Along with their Chicago headquarters and Pell City manufacturing facility, Energy Absorption also has a research and development lab and testing facility in Rocklin, California. They specialize in the design manufacture and marketing of highway crash cushions and other highway safety devices. “These products have helped save more than 25,000 lives on world roadways. Energy currently has products in use in all 50 states in the United States and 57 countries,” the website adds.

The recycling program is evident inside each office where a small blue recycling bin is located. These containers are dumped into larger ones when they are full. Wooden pallets, different kinds of plastics, cardboard and metals are all recycled. As one example, hundreds of cardboard boxes are compacted together before being sent off creating a large block of cardboard weighing upwards of 1,000 pounds. Forklifts handle this type of heavy lifting after the compactor finishes.

The company is now able to go much longer between landfill dumps. Energy Absorption was hoping for $20,000 of savings and they are now over $130,000. “One of our compactors is used for cardboard and a newer one is used for plastics. We don’t get paid for some of this, but at least it stays out of the landfill,” Energy Absorption Manufacturing Engineer Sam Stanley noted.

Employees bring plastic bottles and magazines from home, contributing to the company’s efforts. “We separate the different grades of plastic and cardboard. Heavy cardboard doesn’t compact as well because of the large amount of glue in it,” Manufacturing Associate Ray Campbell said. Every single ounce is recorded and tracked, largely by Campbell.

Stanley is interested in getting the area schools on a similar program. “Ninety percent of their waste is probably paper. I’d love to see every classroom have a blue recycling bin. It would save them so much money from having to put their trash in a landfill,” Stanley said.

“It’s been an amazing program that has exceeded expectations. I have a book where I track additional costs, the weight of pallets and what was picked up. It’s something that helps the environment and helps our company too. It’s a win-win,” Campbell said.

Plastic trimmings are recycled into fresh plastic pellets. Energy absorption receives a small payment for this plastic. A machine pulverizes the wooden pallets and a magnet collects all the discarded nails from the pallet. “We used to put the pallets in a 60-yard roll-off dumpster and take two loads per week to the landfill. We’re not taking any now,” Stanley said.

Jeff Deason, Safety/LEAN coordinator, helped put the program together. “We gathered a group to brainstorm on improving a recycling program. It’s a really good program that we tweaked a little bit and started last May. We’ve recycled everything; cardboard, shrink-wrap, but pallets are our big saver,” Deason said.

Cardboard barrels with steel bands are commonly used at Energy Absorption. Previously thrown away, these barrels are now used to ship items to customers. Metal shavings and similar items have always gone to a steel processing plant. Money is received for the shavings and the plastic trimmings, but not the pallet wood or the plastic bottles.

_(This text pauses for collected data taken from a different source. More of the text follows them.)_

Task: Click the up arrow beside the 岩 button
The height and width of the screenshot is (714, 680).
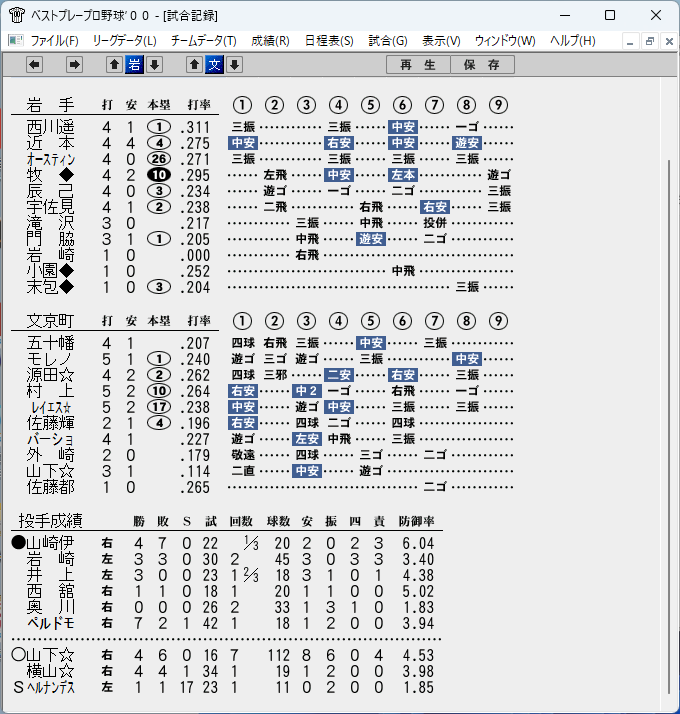Action: click(114, 65)
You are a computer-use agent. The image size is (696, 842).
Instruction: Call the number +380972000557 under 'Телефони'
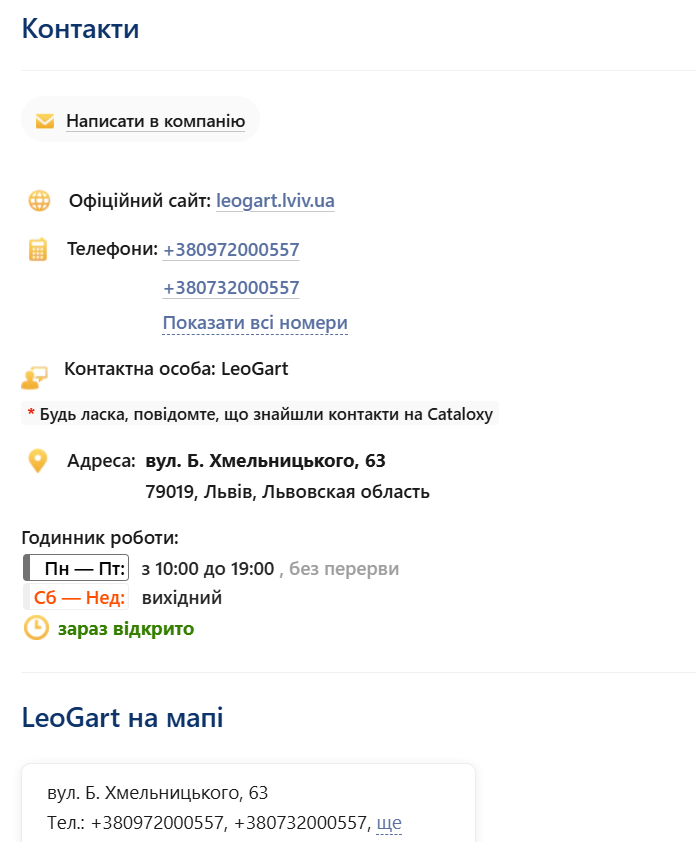click(231, 250)
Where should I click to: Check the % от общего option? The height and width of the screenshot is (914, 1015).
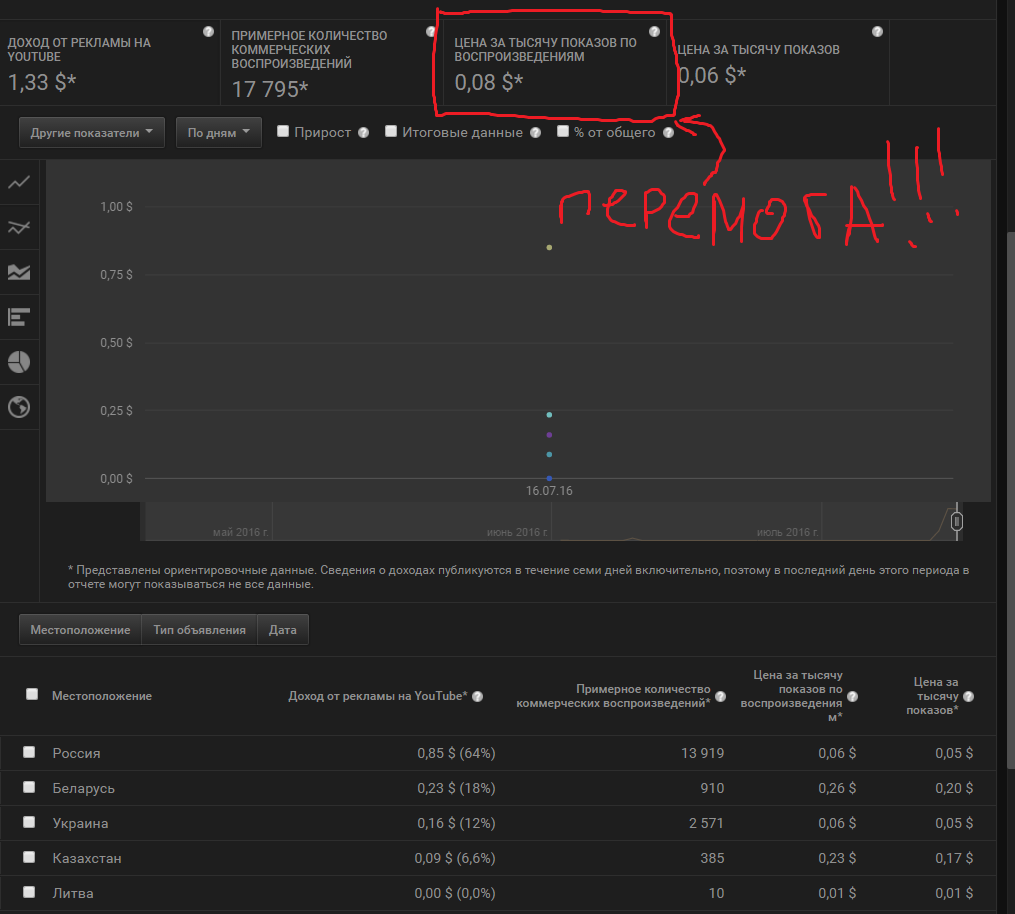click(x=563, y=131)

The pallets come in with products from the vendor. They were normally placed in the 60-yard dumpster and was no standard process. They are now placed out of the way and if someone needs one they use it. There is a reduction of the money used to buy pallets by simply placing pallets in a better place.

“As soon as we got rolling with this, I had the big dumpster hauled off so it wasn’t a temptation,” Stanley said. “The thing is…it’s so easy. It’s a lot of common sense that fell into place,” Deason acknowledged.

“Everyone’s really gotten behind this program. It’s been a learning process and it makes people feel good to be a part of recycling,” Stanley said.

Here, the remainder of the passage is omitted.